Tuesday, February 12, 2013

Seeing God’s Hand When He’s Holding the Hand of Another

It had been a really bad few years for the Israelites. And in the midst of this intense suffering the Lord says to them through the prophet Isaiah:

“Because you are precious in my eyes, and honored, and I love you, I give men in return for you, peoples in exchange for your life. Fear not, for I am with you; I will bring your offspring from the east, and from the west I will gather you…”

The Lord promised to Israel that she was special to him. He was going to rescue her and bless her abundantly.

And then He starts holding the hand of Cyrus. “Thus says the Lord to his anointed, to Cyrus, whose right hand I have grasped…” You don’t expect the name Cyrus in that sentence. You expect something like Hezekiah or Uzziah or some other Jewish sounding name. Not Cyrus.

And so the Lord holds the hand of Cyrus and causes him to make some serious bank. He blesses Cyrus in a way similar to what He said was going to happen for Israel. Certainly this would have caused great consternation for the faithful Israelites.

We have the advantage of history.

We can look back and read Isaiah as well as Ezra/Nehemiah and see how God used Cyrus to bless the Israelites. Cyrus was God’s instrument to fulfill His promises to the Israelites.

Yet I have to wonder what it looked like to the Israelites when they were actually living this. I know in my own life it seems as if the Lord is doing the exact opposite of the promises that He has made. It seems like rather than restoring us he is wrecking us. Sometimes the gospel of peace feels like everything but. From the outside it can look like the Lord is giving all of the fruit of His promise to those like Cyrus while His church is left to sift through ashes.
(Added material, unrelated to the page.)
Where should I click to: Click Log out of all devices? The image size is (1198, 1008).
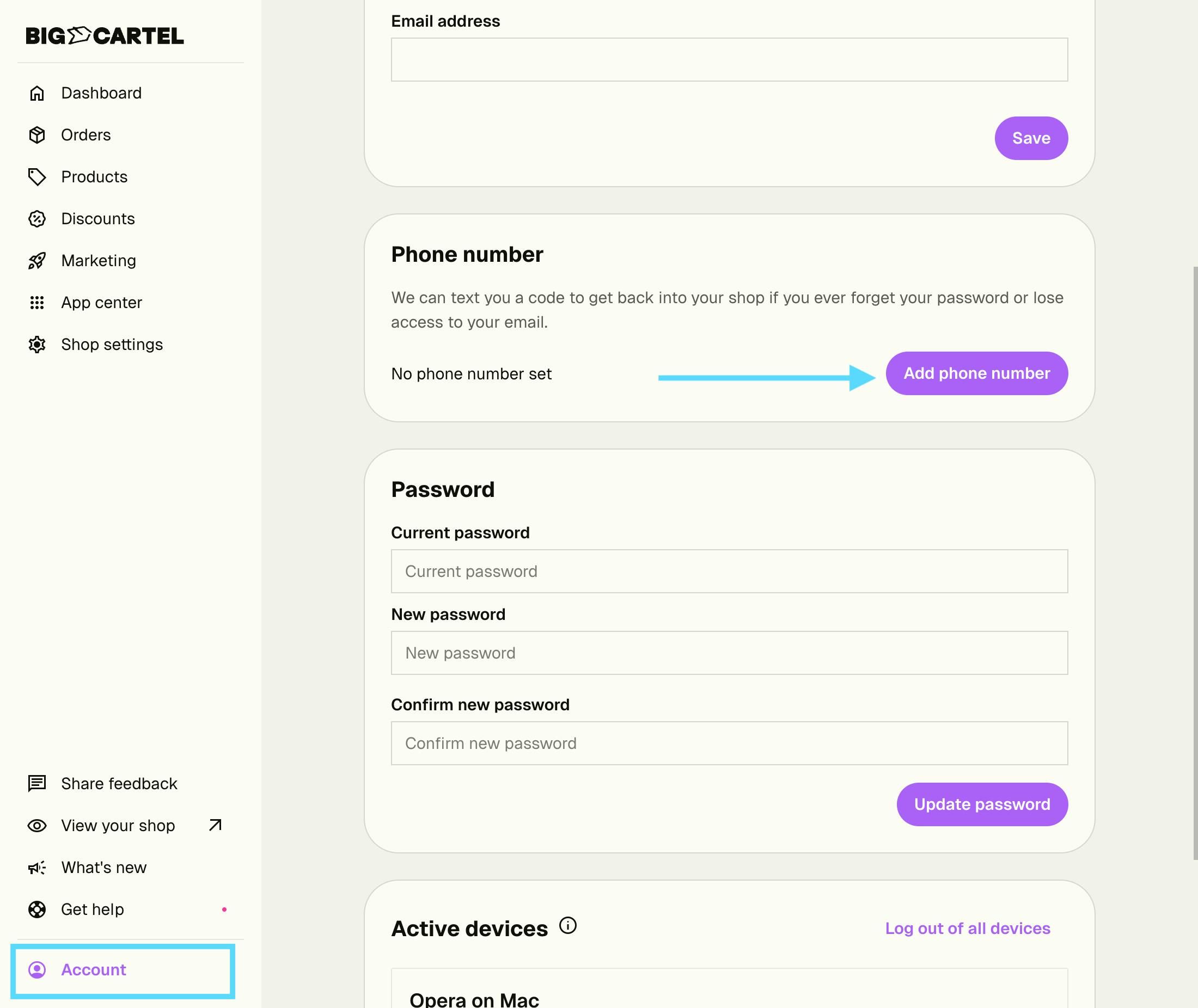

In my weaker moments I want to bicker and complain and try to tell the Lord that the way that He is shaping His church is totally backwards. “Why does He have to raise up a Cyrus? Why not a Hezekiah. Why can’t the sovereign and all-wise Lord of the universe fill His church with passionate and holy worshippers without all of these bumps along the way?” And to these bickering and foolish questions the Lord says:

Woe to him who strives with him who formed him, a pot among earthen pots! Does the clay say to him who forms it, ‘What are you making?’ or ‘Your work has no handles?’
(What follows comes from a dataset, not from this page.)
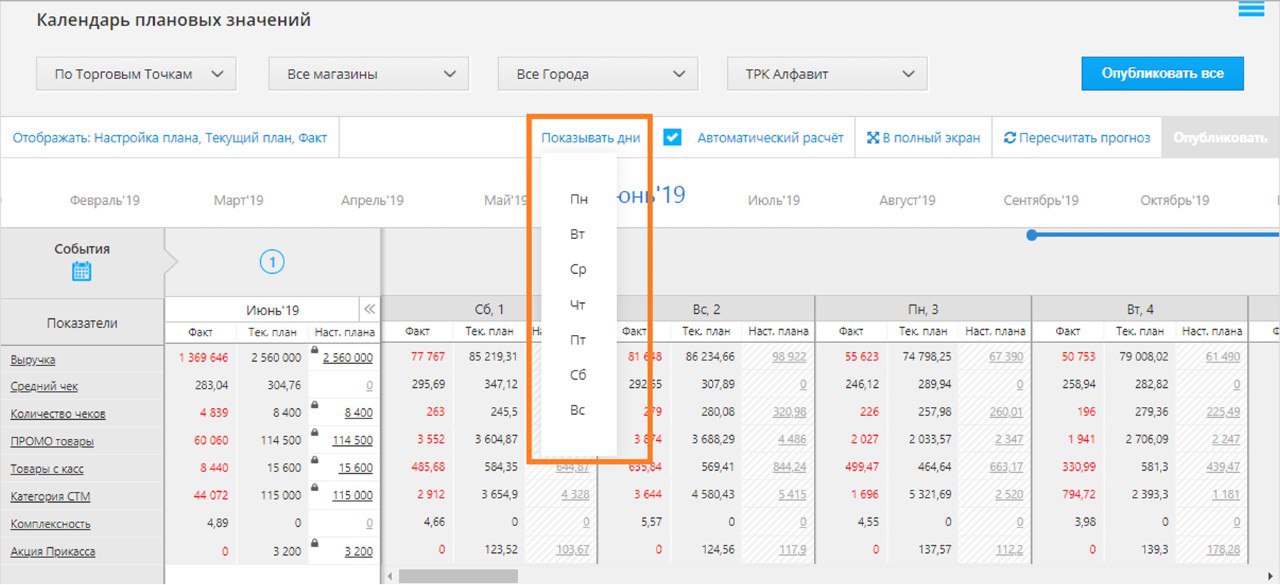Click the event marker circle numbered 1
The image size is (1280, 585).
[x=272, y=263]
There is beauty here that should calm my questioning heart. God can use even a Cyrus that doesn’t know Him to bless His church and fulfill His covenant promises. Everything in all of creation is at His disposal to actually accomplish the rich blessings that He has promised to us. This ought to cause great comfort. So when I see Him holding the hand of another, and I feel cast off to the side for a season, it is best for me to trust in His wisdom. And know that His holding the hand of another isn’t divorced from His earlier promise to do me much good.